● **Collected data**
_ _ _ _ _ _ _

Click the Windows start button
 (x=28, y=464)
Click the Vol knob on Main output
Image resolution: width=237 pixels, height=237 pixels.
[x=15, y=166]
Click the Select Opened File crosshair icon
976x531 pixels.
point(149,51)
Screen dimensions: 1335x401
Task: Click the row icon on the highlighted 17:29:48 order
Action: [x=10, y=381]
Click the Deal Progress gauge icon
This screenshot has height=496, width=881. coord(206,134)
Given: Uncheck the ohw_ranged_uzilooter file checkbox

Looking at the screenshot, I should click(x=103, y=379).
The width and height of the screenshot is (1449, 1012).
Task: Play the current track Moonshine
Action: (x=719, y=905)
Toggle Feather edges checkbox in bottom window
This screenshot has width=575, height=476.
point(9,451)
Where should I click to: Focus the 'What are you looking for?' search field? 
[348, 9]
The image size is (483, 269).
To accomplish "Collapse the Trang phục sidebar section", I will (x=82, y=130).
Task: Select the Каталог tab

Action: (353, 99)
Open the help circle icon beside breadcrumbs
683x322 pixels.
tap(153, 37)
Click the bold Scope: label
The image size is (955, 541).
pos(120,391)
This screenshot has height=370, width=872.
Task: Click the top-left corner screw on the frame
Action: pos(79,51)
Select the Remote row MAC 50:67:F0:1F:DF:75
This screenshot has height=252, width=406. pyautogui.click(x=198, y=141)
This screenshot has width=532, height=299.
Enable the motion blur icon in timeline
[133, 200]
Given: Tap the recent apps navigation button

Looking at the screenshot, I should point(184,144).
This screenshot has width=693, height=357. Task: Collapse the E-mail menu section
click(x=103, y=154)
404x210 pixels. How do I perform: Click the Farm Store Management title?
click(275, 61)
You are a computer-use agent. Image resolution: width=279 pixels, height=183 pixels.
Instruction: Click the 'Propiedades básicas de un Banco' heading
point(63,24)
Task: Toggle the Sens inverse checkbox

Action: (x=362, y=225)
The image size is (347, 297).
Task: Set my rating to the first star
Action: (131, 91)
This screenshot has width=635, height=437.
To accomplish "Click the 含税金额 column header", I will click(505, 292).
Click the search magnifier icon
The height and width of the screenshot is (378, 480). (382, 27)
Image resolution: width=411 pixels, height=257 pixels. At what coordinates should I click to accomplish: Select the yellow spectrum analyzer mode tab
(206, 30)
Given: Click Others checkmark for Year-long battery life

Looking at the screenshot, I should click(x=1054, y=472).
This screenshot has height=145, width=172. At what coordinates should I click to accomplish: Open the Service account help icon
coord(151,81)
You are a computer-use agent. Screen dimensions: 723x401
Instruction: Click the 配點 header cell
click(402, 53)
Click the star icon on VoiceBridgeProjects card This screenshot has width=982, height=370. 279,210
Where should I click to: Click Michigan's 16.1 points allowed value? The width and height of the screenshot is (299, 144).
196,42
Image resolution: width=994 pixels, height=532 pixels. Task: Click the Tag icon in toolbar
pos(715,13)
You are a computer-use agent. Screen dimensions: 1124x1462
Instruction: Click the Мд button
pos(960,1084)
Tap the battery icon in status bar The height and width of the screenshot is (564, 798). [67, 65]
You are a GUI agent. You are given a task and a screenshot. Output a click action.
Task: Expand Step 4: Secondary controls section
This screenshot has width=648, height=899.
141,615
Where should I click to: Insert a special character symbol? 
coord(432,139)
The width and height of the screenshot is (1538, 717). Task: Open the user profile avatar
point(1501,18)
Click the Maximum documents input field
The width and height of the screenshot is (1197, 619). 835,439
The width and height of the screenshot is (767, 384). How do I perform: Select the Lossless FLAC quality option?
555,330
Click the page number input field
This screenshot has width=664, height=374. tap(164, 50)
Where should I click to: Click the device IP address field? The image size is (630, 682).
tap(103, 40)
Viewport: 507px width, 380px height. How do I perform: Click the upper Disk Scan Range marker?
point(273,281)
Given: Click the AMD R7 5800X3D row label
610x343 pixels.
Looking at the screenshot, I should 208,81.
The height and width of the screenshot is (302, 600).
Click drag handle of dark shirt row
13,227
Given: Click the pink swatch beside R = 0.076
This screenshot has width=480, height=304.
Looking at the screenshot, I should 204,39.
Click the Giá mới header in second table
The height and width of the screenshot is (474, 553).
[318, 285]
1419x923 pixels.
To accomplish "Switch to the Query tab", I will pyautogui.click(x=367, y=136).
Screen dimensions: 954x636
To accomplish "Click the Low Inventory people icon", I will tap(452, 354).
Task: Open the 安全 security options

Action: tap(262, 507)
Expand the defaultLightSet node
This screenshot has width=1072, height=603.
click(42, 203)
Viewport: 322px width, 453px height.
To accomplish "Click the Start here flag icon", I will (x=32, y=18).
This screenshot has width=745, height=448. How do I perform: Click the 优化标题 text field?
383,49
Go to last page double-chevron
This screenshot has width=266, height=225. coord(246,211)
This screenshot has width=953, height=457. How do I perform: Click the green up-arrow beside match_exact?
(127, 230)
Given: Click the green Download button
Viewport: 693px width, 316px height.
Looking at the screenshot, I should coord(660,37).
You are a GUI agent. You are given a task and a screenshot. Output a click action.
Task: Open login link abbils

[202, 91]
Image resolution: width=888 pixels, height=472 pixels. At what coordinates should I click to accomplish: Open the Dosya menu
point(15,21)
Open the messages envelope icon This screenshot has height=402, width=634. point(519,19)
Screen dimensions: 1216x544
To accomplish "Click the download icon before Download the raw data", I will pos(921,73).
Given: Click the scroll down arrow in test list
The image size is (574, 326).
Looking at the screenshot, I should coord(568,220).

_ _ _ _ _ _ _

● **AIM OF THE EXERCISE**
Once more, write all of the records exactly as given.

● **SOLUTION**
Click the Windows start button
 (x=28, y=464)
Click the Vol knob on Main output
Image resolution: width=237 pixels, height=237 pixels.
[x=15, y=166]
Click the Select Opened File crosshair icon
976x531 pixels.
point(149,51)
Screen dimensions: 1335x401
Task: Click the row icon on the highlighted 17:29:48 order
Action: [x=10, y=381]
Click the Deal Progress gauge icon
This screenshot has height=496, width=881. coord(206,134)
Given: Uncheck the ohw_ranged_uzilooter file checkbox

Looking at the screenshot, I should click(x=103, y=379).
The width and height of the screenshot is (1449, 1012).
Task: Play the current track Moonshine
Action: (x=719, y=905)
Toggle Feather edges checkbox in bottom window
This screenshot has width=575, height=476.
point(9,451)
Where should I click to: Focus the 'What are you looking for?' search field? 
[348, 9]
The image size is (483, 269).
To accomplish "Collapse the Trang phục sidebar section", I will (x=82, y=130).
Task: Select the Каталог tab

Action: (353, 99)
Open the help circle icon beside breadcrumbs
683x322 pixels.
tap(153, 37)
Click the bold Scope: label
The image size is (955, 541).
pos(120,391)
This screenshot has height=370, width=872.
Task: Click the top-left corner screw on the frame
Action: pos(79,51)
Select the Remote row MAC 50:67:F0:1F:DF:75
This screenshot has height=252, width=406. pyautogui.click(x=198, y=141)
This screenshot has width=532, height=299.
Enable the motion blur icon in timeline
[133, 200]
Given: Tap the recent apps navigation button

Looking at the screenshot, I should point(184,144).
This screenshot has width=693, height=357. Task: Collapse the E-mail menu section
click(x=103, y=154)
404x210 pixels. How do I perform: Click the Farm Store Management title?
click(275, 61)
You are a computer-use agent. Image resolution: width=279 pixels, height=183 pixels.
Instruction: Click the 'Propiedades básicas de un Banco' heading
point(63,24)
Task: Toggle the Sens inverse checkbox

Action: (x=362, y=225)
The image size is (347, 297).
Task: Set my rating to the first star
Action: (131, 91)
This screenshot has width=635, height=437.
To accomplish "Click the 含税金额 column header", I will click(505, 292).
Click the search magnifier icon
The height and width of the screenshot is (378, 480). (382, 27)
Image resolution: width=411 pixels, height=257 pixels. At what coordinates should I click to accomplish: Select the yellow spectrum analyzer mode tab
(206, 30)
Given: Click Others checkmark for Year-long battery life

Looking at the screenshot, I should click(x=1054, y=472).
This screenshot has height=145, width=172. At what coordinates should I click to accomplish: Open the Service account help icon
coord(151,81)
You are a computer-use agent. Screen dimensions: 723x401
Instruction: Click the 配點 header cell
click(402, 53)
Click the star icon on VoiceBridgeProjects card This screenshot has width=982, height=370. 279,210
Where should I click to: Click Michigan's 16.1 points allowed value? The width and height of the screenshot is (299, 144).
196,42
Image resolution: width=994 pixels, height=532 pixels. Task: Click the Tag icon in toolbar
pos(715,13)
You are a computer-use agent. Screen dimensions: 1124x1462
Instruction: Click the Мд button
pos(960,1084)
Tap the battery icon in status bar The height and width of the screenshot is (564, 798). [67, 65]
You are a GUI agent. You are given a task and a screenshot. Output a click action.
Task: Expand Step 4: Secondary controls section
This screenshot has width=648, height=899.
141,615
Where should I click to: Insert a special character symbol? 
coord(432,139)
The width and height of the screenshot is (1538, 717). Task: Open the user profile avatar
point(1501,18)
Click the Maximum documents input field
The width and height of the screenshot is (1197, 619). 835,439
The width and height of the screenshot is (767, 384). How do I perform: Select the Lossless FLAC quality option?
555,330
Click the page number input field
This screenshot has width=664, height=374. tap(164, 50)
Where should I click to: Click the device IP address field? The image size is (630, 682).
tap(103, 40)
Viewport: 507px width, 380px height. How do I perform: Click the upper Disk Scan Range marker?
point(273,281)
Given: Click the AMD R7 5800X3D row label
610x343 pixels.
Looking at the screenshot, I should 208,81.
The height and width of the screenshot is (302, 600).
Click drag handle of dark shirt row
13,227
Given: Click the pink swatch beside R = 0.076
This screenshot has width=480, height=304.
Looking at the screenshot, I should 204,39.
Click the Giá mới header in second table
The height and width of the screenshot is (474, 553).
[318, 285]
1419x923 pixels.
To accomplish "Switch to the Query tab", I will pyautogui.click(x=367, y=136).
Screen dimensions: 954x636
To accomplish "Click the Low Inventory people icon", I will tap(452, 354).
Task: Open the 安全 security options

Action: tap(262, 507)
Expand the defaultLightSet node
This screenshot has width=1072, height=603.
click(42, 203)
Viewport: 322px width, 453px height.
To accomplish "Click the Start here flag icon", I will (x=32, y=18).
This screenshot has width=745, height=448. How do I perform: Click the 优化标题 text field?
383,49
Go to last page double-chevron
This screenshot has width=266, height=225. coord(246,211)
This screenshot has width=953, height=457. How do I perform: Click the green up-arrow beside match_exact?
(127, 230)
Given: Click the green Download button
Viewport: 693px width, 316px height.
Looking at the screenshot, I should coord(660,37).
You are a GUI agent. You are given a task and a screenshot. Output a click action.
Task: Open login link abbils

[202, 91]
Image resolution: width=888 pixels, height=472 pixels. At what coordinates should I click to accomplish: Open the Dosya menu
point(15,21)
Open the messages envelope icon This screenshot has height=402, width=634. point(519,19)
Screen dimensions: 1216x544
To accomplish "Click the download icon before Download the raw data", I will pos(921,73).
Given: Click the scroll down arrow in test list
The image size is (574, 326).
Looking at the screenshot, I should coord(568,220).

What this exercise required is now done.